Task: Reproduce each of the following items line for line, changing nothing.
** START **
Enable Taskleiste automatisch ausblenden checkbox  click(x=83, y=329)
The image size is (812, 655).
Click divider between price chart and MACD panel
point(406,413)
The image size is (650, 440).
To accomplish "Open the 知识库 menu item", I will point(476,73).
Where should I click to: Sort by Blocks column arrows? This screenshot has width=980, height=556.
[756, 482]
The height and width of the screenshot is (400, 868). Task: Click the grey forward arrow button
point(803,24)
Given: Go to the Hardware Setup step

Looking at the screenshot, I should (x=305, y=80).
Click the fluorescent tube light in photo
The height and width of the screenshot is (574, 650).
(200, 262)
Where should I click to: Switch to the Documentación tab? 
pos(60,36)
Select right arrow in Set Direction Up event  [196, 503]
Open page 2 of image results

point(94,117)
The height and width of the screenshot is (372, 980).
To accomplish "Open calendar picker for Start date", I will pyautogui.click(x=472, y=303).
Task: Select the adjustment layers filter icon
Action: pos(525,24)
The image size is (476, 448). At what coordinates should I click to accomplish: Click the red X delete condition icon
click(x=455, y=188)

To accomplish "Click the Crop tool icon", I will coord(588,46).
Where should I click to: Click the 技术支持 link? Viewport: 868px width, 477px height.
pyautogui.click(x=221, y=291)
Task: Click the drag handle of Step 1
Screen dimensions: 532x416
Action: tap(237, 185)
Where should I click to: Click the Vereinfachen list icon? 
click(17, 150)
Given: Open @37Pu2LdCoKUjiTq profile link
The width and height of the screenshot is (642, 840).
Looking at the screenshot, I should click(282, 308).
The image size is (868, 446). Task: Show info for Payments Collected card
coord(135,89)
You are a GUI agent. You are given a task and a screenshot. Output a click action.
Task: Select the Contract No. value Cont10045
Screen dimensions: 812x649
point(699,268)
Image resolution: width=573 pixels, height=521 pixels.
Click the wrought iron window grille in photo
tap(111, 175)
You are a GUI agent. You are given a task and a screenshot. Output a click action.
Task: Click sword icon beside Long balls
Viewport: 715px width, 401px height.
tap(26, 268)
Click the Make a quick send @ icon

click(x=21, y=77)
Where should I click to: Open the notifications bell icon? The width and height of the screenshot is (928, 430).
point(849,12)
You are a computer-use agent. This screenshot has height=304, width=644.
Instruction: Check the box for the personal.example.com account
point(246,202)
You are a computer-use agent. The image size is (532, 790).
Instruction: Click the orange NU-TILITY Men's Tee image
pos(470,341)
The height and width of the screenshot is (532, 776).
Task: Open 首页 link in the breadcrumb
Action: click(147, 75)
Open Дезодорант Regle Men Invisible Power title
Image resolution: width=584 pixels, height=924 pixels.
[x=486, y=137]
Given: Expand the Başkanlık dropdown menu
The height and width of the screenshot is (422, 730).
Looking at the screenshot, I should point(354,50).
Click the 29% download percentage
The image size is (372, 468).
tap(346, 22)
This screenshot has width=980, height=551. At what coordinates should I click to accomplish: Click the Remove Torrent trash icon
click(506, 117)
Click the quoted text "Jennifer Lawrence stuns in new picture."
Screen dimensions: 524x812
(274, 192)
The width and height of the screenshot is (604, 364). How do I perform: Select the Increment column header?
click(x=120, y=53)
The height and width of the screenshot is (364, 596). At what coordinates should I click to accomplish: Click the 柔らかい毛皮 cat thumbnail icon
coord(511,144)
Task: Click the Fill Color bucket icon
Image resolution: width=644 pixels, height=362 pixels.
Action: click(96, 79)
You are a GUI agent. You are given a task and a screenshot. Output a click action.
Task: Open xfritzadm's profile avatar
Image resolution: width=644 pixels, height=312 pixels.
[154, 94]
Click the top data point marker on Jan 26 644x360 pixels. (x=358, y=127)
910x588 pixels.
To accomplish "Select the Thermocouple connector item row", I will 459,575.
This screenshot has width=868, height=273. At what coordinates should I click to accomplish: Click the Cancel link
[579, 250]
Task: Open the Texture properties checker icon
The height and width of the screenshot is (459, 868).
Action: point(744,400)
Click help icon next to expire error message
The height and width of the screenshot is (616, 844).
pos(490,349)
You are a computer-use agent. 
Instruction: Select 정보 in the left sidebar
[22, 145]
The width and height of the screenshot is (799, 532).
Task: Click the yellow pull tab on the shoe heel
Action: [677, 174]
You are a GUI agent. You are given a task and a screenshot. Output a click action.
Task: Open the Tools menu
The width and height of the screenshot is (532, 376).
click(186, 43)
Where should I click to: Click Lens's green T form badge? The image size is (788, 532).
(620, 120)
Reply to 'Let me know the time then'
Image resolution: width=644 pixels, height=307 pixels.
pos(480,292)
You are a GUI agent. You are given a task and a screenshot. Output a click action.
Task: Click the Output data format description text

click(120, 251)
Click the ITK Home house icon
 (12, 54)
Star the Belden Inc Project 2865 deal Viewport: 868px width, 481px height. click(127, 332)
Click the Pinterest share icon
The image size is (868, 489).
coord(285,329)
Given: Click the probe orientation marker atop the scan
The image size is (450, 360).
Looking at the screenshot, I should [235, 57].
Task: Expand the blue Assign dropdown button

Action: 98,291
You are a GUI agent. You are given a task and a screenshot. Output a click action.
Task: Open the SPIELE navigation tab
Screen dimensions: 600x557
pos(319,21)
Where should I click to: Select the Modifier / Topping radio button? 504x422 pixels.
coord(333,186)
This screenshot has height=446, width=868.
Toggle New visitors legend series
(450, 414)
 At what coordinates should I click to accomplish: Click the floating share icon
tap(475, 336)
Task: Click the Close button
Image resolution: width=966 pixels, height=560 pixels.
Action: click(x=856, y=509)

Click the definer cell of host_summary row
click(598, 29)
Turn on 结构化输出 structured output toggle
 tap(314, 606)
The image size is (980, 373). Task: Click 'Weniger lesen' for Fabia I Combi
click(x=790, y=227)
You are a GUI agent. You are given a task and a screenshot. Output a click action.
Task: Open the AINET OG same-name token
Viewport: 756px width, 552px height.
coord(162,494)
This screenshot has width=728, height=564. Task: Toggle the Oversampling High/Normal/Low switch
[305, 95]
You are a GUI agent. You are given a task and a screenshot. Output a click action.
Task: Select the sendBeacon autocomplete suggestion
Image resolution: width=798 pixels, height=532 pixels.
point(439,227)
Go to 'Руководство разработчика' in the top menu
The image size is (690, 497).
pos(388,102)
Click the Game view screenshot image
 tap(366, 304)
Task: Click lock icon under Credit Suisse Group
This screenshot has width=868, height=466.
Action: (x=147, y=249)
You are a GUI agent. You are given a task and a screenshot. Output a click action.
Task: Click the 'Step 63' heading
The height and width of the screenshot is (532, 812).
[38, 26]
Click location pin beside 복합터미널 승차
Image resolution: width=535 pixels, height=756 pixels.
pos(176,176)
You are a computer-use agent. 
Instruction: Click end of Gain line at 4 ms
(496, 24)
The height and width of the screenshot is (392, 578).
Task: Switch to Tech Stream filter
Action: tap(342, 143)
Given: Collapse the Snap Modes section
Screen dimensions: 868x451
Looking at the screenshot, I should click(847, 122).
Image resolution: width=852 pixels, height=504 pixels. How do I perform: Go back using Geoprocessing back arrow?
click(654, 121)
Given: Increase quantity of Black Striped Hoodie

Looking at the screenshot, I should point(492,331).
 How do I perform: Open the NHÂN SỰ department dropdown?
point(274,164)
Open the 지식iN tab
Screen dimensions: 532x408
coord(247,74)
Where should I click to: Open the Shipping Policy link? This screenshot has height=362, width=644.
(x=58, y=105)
** END **
Expected answer:
Enable Taskleiste automatisch ausblenden checkbox  click(x=83, y=329)
The image size is (812, 655).
Click divider between price chart and MACD panel
point(406,413)
The image size is (650, 440).
To accomplish "Open the 知识库 menu item", I will point(476,73).
Where should I click to: Sort by Blocks column arrows? This screenshot has width=980, height=556.
[756, 482]
The height and width of the screenshot is (400, 868). Task: Click the grey forward arrow button
point(803,24)
Given: Go to the Hardware Setup step

Looking at the screenshot, I should (x=305, y=80).
Click the fluorescent tube light in photo
The height and width of the screenshot is (574, 650).
(200, 262)
Where should I click to: Switch to the Documentación tab? 
pos(60,36)
Select right arrow in Set Direction Up event  [196, 503]
Open page 2 of image results

point(94,117)
The height and width of the screenshot is (372, 980).
To accomplish "Open calendar picker for Start date", I will pyautogui.click(x=472, y=303).
Task: Select the adjustment layers filter icon
Action: pos(525,24)
The image size is (476, 448). At what coordinates should I click to accomplish: Click the red X delete condition icon
click(x=455, y=188)

To accomplish "Click the Crop tool icon", I will coord(588,46).
Where should I click to: Click the 技术支持 link? Viewport: 868px width, 477px height.
pyautogui.click(x=221, y=291)
Task: Click the drag handle of Step 1
Screen dimensions: 532x416
Action: tap(237, 185)
Where should I click to: Click the Vereinfachen list icon? 
click(17, 150)
Given: Open @37Pu2LdCoKUjiTq profile link
The width and height of the screenshot is (642, 840).
Looking at the screenshot, I should click(282, 308).
The image size is (868, 446). Task: Show info for Payments Collected card
coord(135,89)
You are a GUI agent. You are given a task and a screenshot. Output a click action.
Task: Select the Contract No. value Cont10045
Screen dimensions: 812x649
point(699,268)
Image resolution: width=573 pixels, height=521 pixels.
Click the wrought iron window grille in photo
tap(111, 175)
You are a GUI agent. You are given a task and a screenshot. Output a click action.
Task: Click sword icon beside Long balls
Viewport: 715px width, 401px height.
tap(26, 268)
Click the Make a quick send @ icon

click(x=21, y=77)
Where should I click to: Open the notifications bell icon? The width and height of the screenshot is (928, 430).
point(849,12)
You are a computer-use agent. This screenshot has height=304, width=644.
Instruction: Check the box for the personal.example.com account
point(246,202)
You are a computer-use agent. The image size is (532, 790).
Instruction: Click the orange NU-TILITY Men's Tee image
pos(470,341)
The height and width of the screenshot is (532, 776).
Task: Open 首页 link in the breadcrumb
Action: click(147, 75)
Open Дезодорант Regle Men Invisible Power title
Image resolution: width=584 pixels, height=924 pixels.
[x=486, y=137]
Given: Expand the Başkanlık dropdown menu
The height and width of the screenshot is (422, 730).
Looking at the screenshot, I should point(354,50).
Click the 29% download percentage
The image size is (372, 468).
tap(346, 22)
This screenshot has width=980, height=551. At what coordinates should I click to accomplish: Click the Remove Torrent trash icon
click(506, 117)
Click the quoted text "Jennifer Lawrence stuns in new picture."
Screen dimensions: 524x812
(274, 192)
The width and height of the screenshot is (604, 364). How do I perform: Select the Increment column header?
click(x=120, y=53)
The height and width of the screenshot is (364, 596). At what coordinates should I click to accomplish: Click the 柔らかい毛皮 cat thumbnail icon
coord(511,144)
Task: Click the Fill Color bucket icon
Image resolution: width=644 pixels, height=362 pixels.
Action: click(96, 79)
You are a GUI agent. You are given a task and a screenshot. Output a click action.
Task: Open xfritzadm's profile avatar
Image resolution: width=644 pixels, height=312 pixels.
[154, 94]
Click the top data point marker on Jan 26 644x360 pixels. (x=358, y=127)
910x588 pixels.
To accomplish "Select the Thermocouple connector item row", I will 459,575.
This screenshot has width=868, height=273. At what coordinates should I click to accomplish: Click the Cancel link
[579, 250]
Task: Open the Texture properties checker icon
The height and width of the screenshot is (459, 868).
Action: point(744,400)
Click help icon next to expire error message
The height and width of the screenshot is (616, 844).
pos(490,349)
You are a computer-use agent. 
Instruction: Select 정보 in the left sidebar
[22, 145]
The width and height of the screenshot is (799, 532).
Task: Click the yellow pull tab on the shoe heel
Action: [677, 174]
You are a GUI agent. You are given a task and a screenshot. Output a click action.
Task: Open the Tools menu
The width and height of the screenshot is (532, 376).
click(186, 43)
Where should I click to: Click Lens's green T form badge? The image size is (788, 532).
(620, 120)
Reply to 'Let me know the time then'
Image resolution: width=644 pixels, height=307 pixels.
pos(480,292)
You are a GUI agent. You are given a task and a screenshot. Output a click action.
Task: Click the Output data format description text

click(120, 251)
Click the ITK Home house icon
 (12, 54)
Star the Belden Inc Project 2865 deal Viewport: 868px width, 481px height. click(127, 332)
Click the Pinterest share icon
The image size is (868, 489).
coord(285,329)
Given: Click the probe orientation marker atop the scan
The image size is (450, 360).
Looking at the screenshot, I should [235, 57].
Task: Expand the blue Assign dropdown button

Action: 98,291
You are a GUI agent. You are given a task and a screenshot. Output a click action.
Task: Open the SPIELE navigation tab
Screen dimensions: 600x557
pos(319,21)
Where should I click to: Select the Modifier / Topping radio button? 504x422 pixels.
coord(333,186)
This screenshot has height=446, width=868.
Toggle New visitors legend series
(450, 414)
 At what coordinates should I click to accomplish: Click the floating share icon
tap(475, 336)
Task: Click the Close button
Image resolution: width=966 pixels, height=560 pixels.
Action: click(x=856, y=509)

Click the definer cell of host_summary row
click(598, 29)
Turn on 结构化输出 structured output toggle
 tap(314, 606)
The image size is (980, 373). Task: Click 'Weniger lesen' for Fabia I Combi
click(x=790, y=227)
You are a GUI agent. You are given a task and a screenshot. Output a click action.
Task: Open the AINET OG same-name token
Viewport: 756px width, 552px height.
coord(162,494)
This screenshot has width=728, height=564. Task: Toggle the Oversampling High/Normal/Low switch
[305, 95]
You are a GUI agent. You are given a task and a screenshot. Output a click action.
Task: Select the sendBeacon autocomplete suggestion
Image resolution: width=798 pixels, height=532 pixels.
point(439,227)
Go to 'Руководство разработчика' in the top menu
The image size is (690, 497).
pos(388,102)
Click the Game view screenshot image
 tap(366, 304)
Task: Click lock icon under Credit Suisse Group
This screenshot has width=868, height=466.
Action: (x=147, y=249)
You are a GUI agent. You are given a task and a screenshot. Output a click action.
Task: Click the 'Step 63' heading
The height and width of the screenshot is (532, 812).
[38, 26]
Click location pin beside 복합터미널 승차
Image resolution: width=535 pixels, height=756 pixels.
pos(176,176)
You are a computer-use agent. 
Instruction: Click end of Gain line at 4 ms
(496, 24)
The height and width of the screenshot is (392, 578).
Task: Switch to Tech Stream filter
Action: tap(342, 143)
Given: Collapse the Snap Modes section
Screen dimensions: 868x451
Looking at the screenshot, I should click(847, 122).
Image resolution: width=852 pixels, height=504 pixels. How do I perform: Go back using Geoprocessing back arrow?
click(654, 121)
Given: Increase quantity of Black Striped Hoodie

Looking at the screenshot, I should point(492,331).
 How do I perform: Open the NHÂN SỰ department dropdown?
point(274,164)
Open the 지식iN tab
Screen dimensions: 532x408
coord(247,74)
Where should I click to: Open the Shipping Policy link? This screenshot has height=362, width=644.
(x=58, y=105)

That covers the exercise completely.